人体可产生多样化的抗体以对抗病原微生物的侵染，该过程主要由胞苷脱氨酶AID决定。申请人在研究AID对靶位点特异性识别的机制时，意外的在质谱数据中发现Dhx9可与AID结合，但具体作用方式、功能及机制不明。利用免疫共沉淀、超高分辨率成像和体外pull-down实验我们发现Dhx9与AID直接相互作用并且在活化的B细胞中共定位。意外的是，在B细胞中敲除Dhx9后，高效价抗体的水平显著上升。与此对应，体外脱氨基实验也证实Dhx9可封闭AID的活性，这些结果提示Dhx9可能是抗体类别转化过程中的关键性负调控因子。在机制上，我们初步发现Dhx9敲除会导致G4和R-loop结构的大量堆积，进而引起DNA损伤和断裂，促进抗体重排。在此基础上，本申请计划深入探究Dhx9与AID结合的生理及病理意义，解析Dhx9调控AID活性和DNA重排的详细分子机制，为免疫缺陷病的诊断和治疗提供新的思路和靶点。

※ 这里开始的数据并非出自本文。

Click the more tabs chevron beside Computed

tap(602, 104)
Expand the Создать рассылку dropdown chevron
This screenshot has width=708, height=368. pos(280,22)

Human body can produce a huge number of different antibodies to execute immune clearance of pathogenic microorganisms. The diversity of antibody repertory was mainly determined by activation-induced cytidine deaminase (AID). During studying the mechanism of AID targeting, we unexpectedly found a candidate AID partner called Dhx9 in the mass spectrometry data. However, the detailed interaction mode, function and mechanism were unclear. Using co-immunoprecipitation, super resolution imaging and RNA pull-down assay, we confirmed that these two proteins not only interact with each other but also perfectly co-localized in the activated B cells. Surprisingly, we found that the higher-titer antibody production was dramatically increased in Dhx9-ablated B cells. In line with this observation, Dhx9 protein is able to block AID activity in an in vitro deamination assay. These data collectively indicate that Dhx9 may function as a negative regulator of class switch recombination. Mechanistically, we found that Dhx9-ablation leads to a large accumulation of both G4 and R-loop structures, which in turn will cause DNA damage and breakage, and thus promote DNA rearrangement. On this basis, this proposal plans to further explore the physiological and pathological meaning of the interaction between Dhx9 and AID, and to decipher the molecular mechanisms of Dhx9 in the negative regulation of AID and DNA rearrangement. We hope this study will finally provide new strategies and targets for the diagnosis and treatment of immunodeficiency diseases.